I cannot allow myself to be dependent on a First In – First Out principle. The model needs to be improved. I will try an evolved principle, and I will call it the RIWO model. Random In – Worst Out.
In a fresh cycle that coexist around the initial cycle of business, like a moon around a planet, this flow of new personnel and new stock will be added to the business. It will be, like the moon, a force of gravity that continuously pull in the dynamics of the company. Fresh flow adds new ideas and new way of doing things and some of these additions will prove worthwhile.

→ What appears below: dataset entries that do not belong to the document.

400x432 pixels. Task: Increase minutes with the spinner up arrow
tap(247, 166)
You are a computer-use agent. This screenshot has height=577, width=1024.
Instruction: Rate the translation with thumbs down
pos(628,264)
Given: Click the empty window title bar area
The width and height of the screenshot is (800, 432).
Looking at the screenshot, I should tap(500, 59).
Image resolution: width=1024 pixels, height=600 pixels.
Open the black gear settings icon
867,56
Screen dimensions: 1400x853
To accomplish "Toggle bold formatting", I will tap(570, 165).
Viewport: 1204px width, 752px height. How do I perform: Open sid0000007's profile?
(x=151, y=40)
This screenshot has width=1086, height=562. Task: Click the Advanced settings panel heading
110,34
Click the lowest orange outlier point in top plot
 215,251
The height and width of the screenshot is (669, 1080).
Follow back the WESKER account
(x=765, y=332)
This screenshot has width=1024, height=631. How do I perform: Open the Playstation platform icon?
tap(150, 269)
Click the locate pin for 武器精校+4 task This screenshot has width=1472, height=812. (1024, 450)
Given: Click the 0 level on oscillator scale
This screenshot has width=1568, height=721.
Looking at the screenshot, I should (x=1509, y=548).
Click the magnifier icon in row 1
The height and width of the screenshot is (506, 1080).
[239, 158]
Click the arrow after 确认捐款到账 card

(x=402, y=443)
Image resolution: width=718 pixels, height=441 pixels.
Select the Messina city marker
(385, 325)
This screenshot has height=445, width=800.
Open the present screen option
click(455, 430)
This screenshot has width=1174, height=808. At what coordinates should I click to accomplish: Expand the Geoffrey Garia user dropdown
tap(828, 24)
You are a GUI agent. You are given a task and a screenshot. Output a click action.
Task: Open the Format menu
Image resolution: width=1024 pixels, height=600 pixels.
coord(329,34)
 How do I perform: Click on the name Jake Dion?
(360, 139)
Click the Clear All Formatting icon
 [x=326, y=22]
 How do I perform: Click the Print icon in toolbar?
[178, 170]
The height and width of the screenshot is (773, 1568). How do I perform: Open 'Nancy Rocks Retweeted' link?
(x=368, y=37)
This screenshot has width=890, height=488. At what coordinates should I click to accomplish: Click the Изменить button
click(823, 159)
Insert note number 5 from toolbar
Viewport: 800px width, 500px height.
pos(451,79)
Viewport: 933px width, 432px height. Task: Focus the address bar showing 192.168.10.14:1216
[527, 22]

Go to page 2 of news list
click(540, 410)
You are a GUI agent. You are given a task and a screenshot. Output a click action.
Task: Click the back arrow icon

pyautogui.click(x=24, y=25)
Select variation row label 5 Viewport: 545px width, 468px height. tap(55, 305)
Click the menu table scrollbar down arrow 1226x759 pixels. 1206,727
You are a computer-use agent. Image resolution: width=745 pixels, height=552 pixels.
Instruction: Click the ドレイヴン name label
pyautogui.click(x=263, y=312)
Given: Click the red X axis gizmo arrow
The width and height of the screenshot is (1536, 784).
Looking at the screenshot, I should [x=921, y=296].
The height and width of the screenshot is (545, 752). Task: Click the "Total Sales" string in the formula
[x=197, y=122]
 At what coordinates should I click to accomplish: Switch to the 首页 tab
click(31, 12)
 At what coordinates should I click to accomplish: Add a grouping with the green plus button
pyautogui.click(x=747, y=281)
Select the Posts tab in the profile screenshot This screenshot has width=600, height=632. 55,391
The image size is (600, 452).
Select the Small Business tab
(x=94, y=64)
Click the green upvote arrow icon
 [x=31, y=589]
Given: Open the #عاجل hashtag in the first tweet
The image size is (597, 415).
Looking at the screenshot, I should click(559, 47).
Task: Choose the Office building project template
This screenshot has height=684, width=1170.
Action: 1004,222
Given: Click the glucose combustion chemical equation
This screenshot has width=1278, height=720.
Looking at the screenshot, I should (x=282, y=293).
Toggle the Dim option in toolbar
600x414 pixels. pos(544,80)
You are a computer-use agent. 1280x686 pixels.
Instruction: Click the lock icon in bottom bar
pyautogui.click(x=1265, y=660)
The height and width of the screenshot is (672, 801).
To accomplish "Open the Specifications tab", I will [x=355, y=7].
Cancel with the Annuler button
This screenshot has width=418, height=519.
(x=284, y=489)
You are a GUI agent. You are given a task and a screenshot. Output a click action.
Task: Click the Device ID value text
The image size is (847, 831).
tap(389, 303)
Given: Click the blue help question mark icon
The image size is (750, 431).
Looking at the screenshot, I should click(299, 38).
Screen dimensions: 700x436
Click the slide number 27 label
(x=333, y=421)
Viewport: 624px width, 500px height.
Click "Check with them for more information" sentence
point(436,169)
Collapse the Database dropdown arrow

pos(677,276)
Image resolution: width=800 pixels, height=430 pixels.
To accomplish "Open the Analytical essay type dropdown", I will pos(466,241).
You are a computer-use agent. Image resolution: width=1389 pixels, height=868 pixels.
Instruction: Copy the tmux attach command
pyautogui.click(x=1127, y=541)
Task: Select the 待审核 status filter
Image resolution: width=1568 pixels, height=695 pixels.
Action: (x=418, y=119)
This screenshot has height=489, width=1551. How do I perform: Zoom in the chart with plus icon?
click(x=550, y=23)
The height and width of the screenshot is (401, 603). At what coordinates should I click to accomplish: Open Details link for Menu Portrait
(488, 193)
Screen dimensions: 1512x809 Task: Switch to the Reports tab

When a group of people are comfortable as they are, amount wise and task wise, the inflow of recruitment to that group will stop. Only when said group of people are strong enough to acknowledge themselves as a team, will they be managed. It won’t be management viewed with twentieth century optics. It won’t be a management of personnel, but a management of information. The manager will be a courier – an information specialist who makes sure that the ideas and products of the team are easily accessible to every other member of the company.
If the team fails, the members of the team will be added to the natural rotation of new additions in the company. They stay, but the get to prove once more that they are worth keeping while on a minimum wage. New entries must prove themselves on a minimum wage. No exceptions. One of the most debilitating problems in companies today is that people are receiving high salaries even when they’ve stopped earning them.
This part – disintegration followed by immediate reintegration – won’t work without some measure of counterbalance. On it’s own, it’s too harsh. An employee can reach a Protected Position where creativity no longer is the main drive, but experience and culture. Protected Positions are only for the worthy – the ones who makes the company a better place for employees to thrive.
I’m a little torn on the last paragraph I want to add – how to place responsibility. Mistakes that cause actual property damage can be placed on individuals, but what about mistakes that only cause financial damage? Will that be the responsibility of the upper managements, and not individual employees? I can’t predict how much of an outcome this has. Need to reflect on it some more.
Tell me what You think.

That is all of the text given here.